_Your objective:_
Reproduce the records word for word, starting with the first line and ending with the line that contains "but (148, 862)", both included.

_Data entries:_
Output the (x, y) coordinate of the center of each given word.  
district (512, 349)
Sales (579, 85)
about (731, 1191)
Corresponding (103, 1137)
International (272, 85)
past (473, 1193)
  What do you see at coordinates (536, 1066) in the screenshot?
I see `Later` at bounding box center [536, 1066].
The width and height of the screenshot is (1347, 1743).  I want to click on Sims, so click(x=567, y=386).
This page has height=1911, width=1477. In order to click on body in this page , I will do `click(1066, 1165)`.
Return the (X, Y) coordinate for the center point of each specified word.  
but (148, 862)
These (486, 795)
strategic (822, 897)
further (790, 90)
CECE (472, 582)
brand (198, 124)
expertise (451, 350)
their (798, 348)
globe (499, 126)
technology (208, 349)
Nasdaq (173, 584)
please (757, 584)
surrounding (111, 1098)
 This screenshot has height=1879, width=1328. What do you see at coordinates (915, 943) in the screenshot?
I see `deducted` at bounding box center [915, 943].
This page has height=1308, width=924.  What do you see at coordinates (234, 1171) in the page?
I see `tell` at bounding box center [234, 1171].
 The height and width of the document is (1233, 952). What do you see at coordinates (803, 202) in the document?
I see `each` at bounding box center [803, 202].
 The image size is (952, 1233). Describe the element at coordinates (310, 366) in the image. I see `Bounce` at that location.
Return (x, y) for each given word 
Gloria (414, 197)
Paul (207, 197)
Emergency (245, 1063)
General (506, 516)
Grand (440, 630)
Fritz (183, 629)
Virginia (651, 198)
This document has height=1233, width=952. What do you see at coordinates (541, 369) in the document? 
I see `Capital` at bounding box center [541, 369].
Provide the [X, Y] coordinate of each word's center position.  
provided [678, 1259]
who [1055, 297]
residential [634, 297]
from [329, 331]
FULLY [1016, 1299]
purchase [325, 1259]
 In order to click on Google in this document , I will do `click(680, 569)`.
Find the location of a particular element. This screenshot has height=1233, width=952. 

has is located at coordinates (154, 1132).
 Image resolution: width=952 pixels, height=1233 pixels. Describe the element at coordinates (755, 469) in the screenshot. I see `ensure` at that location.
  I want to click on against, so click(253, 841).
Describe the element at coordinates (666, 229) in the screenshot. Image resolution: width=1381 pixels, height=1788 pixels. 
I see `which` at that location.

_Task result:_
Output the (x, y) coordinate of the center of each given word.  
district (512, 349)
Sales (579, 85)
about (731, 1191)
Corresponding (103, 1137)
International (272, 85)
past (473, 1193)
  What do you see at coordinates (536, 1066) in the screenshot?
I see `Later` at bounding box center [536, 1066].
The width and height of the screenshot is (1347, 1743).  I want to click on Sims, so click(x=567, y=386).
This page has height=1911, width=1477. In order to click on body in this page , I will do `click(1066, 1165)`.
Return the (X, Y) coordinate for the center point of each specified word.  
but (148, 862)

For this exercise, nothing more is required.